Punk ou disco, Blondie n'a jamais voulu choisir. Seul le mythique club rock du CBGB avait la préférence de ses membres sur le plus dansant, mais non moins mythique, Studio 54, lors de leurs soirées new-yorkaises à la fin des années 1970. Et pour cause: le groupe y côtoyait sur la minuscule scène underground du Bowery les Ramones, Talking Heads ou encore Patti Smith.

Quarante deux ans après ses débuts, le groupe américain aux 40 millions d'albums vendus en est toujours au même point, malgré des embardées vers la new wave ou plus récemment vers l'électro.

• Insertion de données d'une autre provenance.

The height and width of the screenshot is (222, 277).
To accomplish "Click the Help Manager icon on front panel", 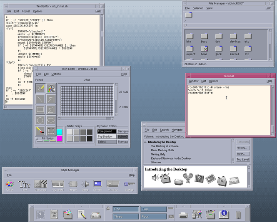I will 224,214.
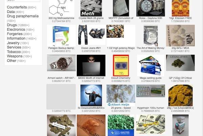This screenshot has height=136, width=203.
Task: Open the Forgeries category
Action: pos(15,34)
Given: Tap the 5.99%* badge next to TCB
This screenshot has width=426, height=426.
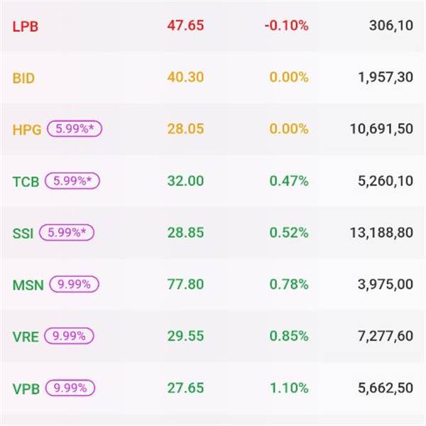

Alors pour "Pollinator", l'objectif était double: "Revenir aux sources de notre musique, à un rock plus basique", explique le guitariste compositeur Chris Stein, "mais tout en conservant cette volonté de nous amuser", complète la chanteuse au timbre aigu Debbie Harry.

"Depuis notre premier album +Blondie+, ce thème est resté un fil rouge dans notre discographie, jusque dans les notes de notre musique", dit celle qui conserve à 71 ans la blondeur peroxydée qui donna au groupe son nom et ne s'est jamais cachée d'avoir eu recours à la chirurgie esthétique "pour rester dans le circuit".

"Fun", efficace premier single issu de l'album, est la manifestation de cet état d'esprit et rappelle, sans toutefois atteindre le même niveau d'excellence, l'époque dorée où Blondie alignait des tubes comme "Heart of Glass", "Atomic", "Call Me", "One Way or Another".

'Je le referais!'

Si Debbie Harry a toujours été la voix et l'image du groupe, Chris Stein, qui fut longtemps son compagnon, en est l'âme musicale. Et pour la première fois, ils ont accepté d'ouvrir les portes de leur studio à de jeunes artistes aux horizons différents, mais qui ont en commun d'avoir été influencés par leurs aînés.

"On a apprécié ces contributions. C'est assez excitant de susciter une telle envie, c'est là que nous avons réalisé que nous avons été une inspiration pour eux", assure Harry à propos de Dave Sittek, tête pensante du groupe TV on the Radio, de la chanteuse australienne Sia, de Nick Valensi, guitariste des Strokes ou de la Britannique Charlie XCX.

Cette jeune garde était encadrée par deux collaborateurs de renom plus expérimentés: Johnny Marr, ex-guitariste des Smiths, groupe britannique majeur des années 1980, et l'Américaine Joan Jett, interprète de l'indémodable "I Love Rock'n Roll" en 1982.

Les deux quinquagénaires ont connu Blondie du temps de sa splendeur, celle où Debbie Harry incarna une certaine idée de la féminité rock, sauvage, sulfureuse et cool à la fois.

"Je suis parfois nostalgique de cette période. Mais pas tous les jours non plus. Je n'ai pas l'oeil vissé sur le rétroviseur", affirme l'intéressée. Avant d'être reprise par Chris Stein: "Oui mais si tu pouvais tout revivre une seconde fois?". "Je le ferais!", rit-elle.

Avec un ton un peu plus sérieux, Debbie Harry ajoute qu'"en cette époque troublée, inquiétante, qui est la nôtre, l'innocence de cette période passée prend encore plus de valeur".

"C'est pour ça que notre chanson, +Fun+, prend tout son sens aujourd'hui", enchaîne Chris Stein.